[Stored dataset items]
• • • • • • •

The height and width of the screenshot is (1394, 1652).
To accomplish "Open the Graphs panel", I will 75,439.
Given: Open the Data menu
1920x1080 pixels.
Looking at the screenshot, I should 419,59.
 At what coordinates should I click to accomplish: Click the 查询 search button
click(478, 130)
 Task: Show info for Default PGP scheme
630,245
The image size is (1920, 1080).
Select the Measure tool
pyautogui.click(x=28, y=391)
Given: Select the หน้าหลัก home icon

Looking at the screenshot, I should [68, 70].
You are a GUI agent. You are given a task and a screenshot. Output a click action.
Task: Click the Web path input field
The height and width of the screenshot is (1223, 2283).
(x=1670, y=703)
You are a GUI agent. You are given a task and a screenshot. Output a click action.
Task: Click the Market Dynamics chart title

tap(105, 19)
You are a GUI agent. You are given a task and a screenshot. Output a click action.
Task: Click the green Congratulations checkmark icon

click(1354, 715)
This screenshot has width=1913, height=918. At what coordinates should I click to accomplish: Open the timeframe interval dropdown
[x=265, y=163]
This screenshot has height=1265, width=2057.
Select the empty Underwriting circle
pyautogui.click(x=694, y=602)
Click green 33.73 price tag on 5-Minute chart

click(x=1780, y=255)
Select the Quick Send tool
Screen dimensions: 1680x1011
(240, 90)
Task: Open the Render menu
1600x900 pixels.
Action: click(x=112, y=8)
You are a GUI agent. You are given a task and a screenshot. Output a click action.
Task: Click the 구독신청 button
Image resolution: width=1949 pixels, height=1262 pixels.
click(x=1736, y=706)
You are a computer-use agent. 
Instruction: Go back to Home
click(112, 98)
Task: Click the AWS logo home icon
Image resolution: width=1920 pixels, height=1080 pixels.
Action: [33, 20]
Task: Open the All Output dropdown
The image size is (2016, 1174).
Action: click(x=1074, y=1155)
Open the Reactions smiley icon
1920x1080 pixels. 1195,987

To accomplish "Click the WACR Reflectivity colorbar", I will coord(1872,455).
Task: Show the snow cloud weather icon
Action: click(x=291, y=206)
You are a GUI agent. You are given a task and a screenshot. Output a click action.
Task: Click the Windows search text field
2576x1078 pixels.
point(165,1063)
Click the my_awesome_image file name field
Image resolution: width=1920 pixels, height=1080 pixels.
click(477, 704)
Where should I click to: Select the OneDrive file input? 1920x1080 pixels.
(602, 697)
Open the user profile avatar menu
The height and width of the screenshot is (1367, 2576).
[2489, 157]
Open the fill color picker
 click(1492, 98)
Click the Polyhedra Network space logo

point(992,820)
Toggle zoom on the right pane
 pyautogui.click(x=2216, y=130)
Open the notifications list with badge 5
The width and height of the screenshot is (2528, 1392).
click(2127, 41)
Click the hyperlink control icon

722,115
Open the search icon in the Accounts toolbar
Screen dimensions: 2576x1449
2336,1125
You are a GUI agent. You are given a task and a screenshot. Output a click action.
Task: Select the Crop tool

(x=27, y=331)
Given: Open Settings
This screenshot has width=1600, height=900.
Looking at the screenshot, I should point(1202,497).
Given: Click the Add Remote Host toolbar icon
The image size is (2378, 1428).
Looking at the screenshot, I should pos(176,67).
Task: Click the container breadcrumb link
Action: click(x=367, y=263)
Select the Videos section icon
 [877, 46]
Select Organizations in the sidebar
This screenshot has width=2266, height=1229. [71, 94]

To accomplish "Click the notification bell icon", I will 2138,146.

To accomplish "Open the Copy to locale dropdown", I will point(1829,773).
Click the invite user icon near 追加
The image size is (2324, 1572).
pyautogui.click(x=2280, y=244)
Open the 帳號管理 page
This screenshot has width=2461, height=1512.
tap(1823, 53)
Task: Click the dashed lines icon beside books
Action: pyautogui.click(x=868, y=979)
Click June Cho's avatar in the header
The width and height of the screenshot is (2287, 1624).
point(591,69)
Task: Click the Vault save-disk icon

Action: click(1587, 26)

• • • • • • •

Exercise instructions -> Repeat every line of the data, exactly and in full.

Expected answer ->
The height and width of the screenshot is (1394, 1652).
To accomplish "Open the Graphs panel", I will 75,439.
Given: Open the Data menu
1920x1080 pixels.
Looking at the screenshot, I should 419,59.
 At what coordinates should I click to accomplish: Click the 查询 search button
click(478, 130)
 Task: Show info for Default PGP scheme
630,245
The image size is (1920, 1080).
Select the Measure tool
pyautogui.click(x=28, y=391)
Given: Select the หน้าหลัก home icon

Looking at the screenshot, I should [68, 70].
You are a GUI agent. You are given a task and a screenshot. Output a click action.
Task: Click the Web path input field
The height and width of the screenshot is (1223, 2283).
(x=1670, y=703)
You are a GUI agent. You are given a task and a screenshot. Output a click action.
Task: Click the Market Dynamics chart title

tap(105, 19)
You are a GUI agent. You are given a task and a screenshot. Output a click action.
Task: Click the green Congratulations checkmark icon

click(1354, 715)
This screenshot has width=1913, height=918. At what coordinates should I click to accomplish: Open the timeframe interval dropdown
[x=265, y=163]
This screenshot has height=1265, width=2057.
Select the empty Underwriting circle
pyautogui.click(x=694, y=602)
Click green 33.73 price tag on 5-Minute chart

click(x=1780, y=255)
Select the Quick Send tool
Screen dimensions: 1680x1011
(240, 90)
Task: Open the Render menu
1600x900 pixels.
Action: click(x=112, y=8)
You are a GUI agent. You are given a task and a screenshot. Output a click action.
Task: Click the 구독신청 button
Image resolution: width=1949 pixels, height=1262 pixels.
click(x=1736, y=706)
You are a computer-use agent. 
Instruction: Go back to Home
click(112, 98)
Task: Click the AWS logo home icon
Image resolution: width=1920 pixels, height=1080 pixels.
Action: [33, 20]
Task: Open the All Output dropdown
The image size is (2016, 1174).
Action: click(x=1074, y=1155)
Open the Reactions smiley icon
1920x1080 pixels. 1195,987

To accomplish "Click the WACR Reflectivity colorbar", I will coord(1872,455).
Task: Show the snow cloud weather icon
Action: click(x=291, y=206)
You are a GUI agent. You are given a task and a screenshot. Output a click action.
Task: Click the Windows search text field
2576x1078 pixels.
point(165,1063)
Click the my_awesome_image file name field
Image resolution: width=1920 pixels, height=1080 pixels.
click(477, 704)
Where should I click to: Select the OneDrive file input? 1920x1080 pixels.
(602, 697)
Open the user profile avatar menu
The height and width of the screenshot is (1367, 2576).
[2489, 157]
Open the fill color picker
 click(1492, 98)
Click the Polyhedra Network space logo

point(992,820)
Toggle zoom on the right pane
 pyautogui.click(x=2216, y=130)
Open the notifications list with badge 5
The width and height of the screenshot is (2528, 1392).
click(2127, 41)
Click the hyperlink control icon

722,115
Open the search icon in the Accounts toolbar
Screen dimensions: 2576x1449
2336,1125
You are a GUI agent. You are given a task and a screenshot. Output a click action.
Task: Select the Crop tool

(x=27, y=331)
Given: Open Settings
This screenshot has width=1600, height=900.
Looking at the screenshot, I should point(1202,497).
Given: Click the Add Remote Host toolbar icon
The image size is (2378, 1428).
Looking at the screenshot, I should pos(176,67).
Task: Click the container breadcrumb link
Action: click(x=367, y=263)
Select the Videos section icon
 [877, 46]
Select Organizations in the sidebar
This screenshot has width=2266, height=1229. [71, 94]

To accomplish "Click the notification bell icon", I will 2138,146.

To accomplish "Open the Copy to locale dropdown", I will point(1829,773).
Click the invite user icon near 追加
The image size is (2324, 1572).
pyautogui.click(x=2280, y=244)
Open the 帳號管理 page
This screenshot has width=2461, height=1512.
tap(1823, 53)
Task: Click the dashed lines icon beside books
Action: pyautogui.click(x=868, y=979)
Click June Cho's avatar in the header
The width and height of the screenshot is (2287, 1624).
point(591,69)
Task: Click the Vault save-disk icon

Action: click(1587, 26)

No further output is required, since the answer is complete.